* EXERCISE DESCRIPTION: Swap "tree node" for "folder node" in the material from the line with "Open the 'Click to view execution steps' link" through the end, and reproduce those lines with everything else unchanged.

= = = = =

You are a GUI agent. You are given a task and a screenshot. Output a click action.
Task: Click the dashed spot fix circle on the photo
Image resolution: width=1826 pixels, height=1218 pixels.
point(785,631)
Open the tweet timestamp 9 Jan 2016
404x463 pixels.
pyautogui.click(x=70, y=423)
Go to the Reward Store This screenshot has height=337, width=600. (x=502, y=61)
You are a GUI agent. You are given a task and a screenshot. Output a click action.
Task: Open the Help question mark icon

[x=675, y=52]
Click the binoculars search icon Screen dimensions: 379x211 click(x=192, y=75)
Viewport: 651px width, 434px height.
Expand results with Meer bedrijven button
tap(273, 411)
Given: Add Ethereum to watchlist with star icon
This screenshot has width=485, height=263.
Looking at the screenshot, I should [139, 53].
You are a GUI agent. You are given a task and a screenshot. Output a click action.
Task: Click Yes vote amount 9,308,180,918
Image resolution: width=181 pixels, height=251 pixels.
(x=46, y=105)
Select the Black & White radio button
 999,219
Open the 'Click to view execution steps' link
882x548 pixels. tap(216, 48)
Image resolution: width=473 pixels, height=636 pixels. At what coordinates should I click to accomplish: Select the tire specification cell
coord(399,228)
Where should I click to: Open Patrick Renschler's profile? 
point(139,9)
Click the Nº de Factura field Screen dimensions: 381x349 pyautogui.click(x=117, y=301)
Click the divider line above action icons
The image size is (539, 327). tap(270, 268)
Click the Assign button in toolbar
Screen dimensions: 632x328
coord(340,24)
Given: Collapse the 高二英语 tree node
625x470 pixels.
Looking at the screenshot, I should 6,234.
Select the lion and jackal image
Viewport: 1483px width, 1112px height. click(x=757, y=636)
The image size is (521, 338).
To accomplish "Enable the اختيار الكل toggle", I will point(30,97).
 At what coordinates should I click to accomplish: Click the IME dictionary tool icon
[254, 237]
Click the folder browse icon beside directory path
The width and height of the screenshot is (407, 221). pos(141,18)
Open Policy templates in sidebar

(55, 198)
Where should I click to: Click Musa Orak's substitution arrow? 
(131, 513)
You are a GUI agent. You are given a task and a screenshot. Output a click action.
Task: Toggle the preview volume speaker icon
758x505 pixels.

= = = = =

* RESULT FOR THIS EXERCISE:
Open the 'Click to view execution steps' link
882x548 pixels. tap(216, 48)
Image resolution: width=473 pixels, height=636 pixels. At what coordinates should I click to accomplish: Select the tire specification cell
coord(399,228)
Where should I click to: Open Patrick Renschler's profile? 
point(139,9)
Click the Nº de Factura field Screen dimensions: 381x349 pyautogui.click(x=117, y=301)
Click the divider line above action icons
The image size is (539, 327). tap(270, 268)
Click the Assign button in toolbar
Screen dimensions: 632x328
coord(340,24)
Given: Collapse the 高二英语 folder node
625x470 pixels.
Looking at the screenshot, I should 6,234.
Select the lion and jackal image
Viewport: 1483px width, 1112px height. click(x=757, y=636)
The image size is (521, 338).
To accomplish "Enable the اختيار الكل toggle", I will point(30,97).
 At what coordinates should I click to accomplish: Click the IME dictionary tool icon
[254, 237]
Click the folder browse icon beside directory path
The width and height of the screenshot is (407, 221). pos(141,18)
Open Policy templates in sidebar

(55, 198)
Where should I click to: Click Musa Orak's substitution arrow? 
(131, 513)
You are a GUI agent. You are given a task and a screenshot. Output a click action.
Task: Toggle the preview volume speaker icon
758x505 pixels.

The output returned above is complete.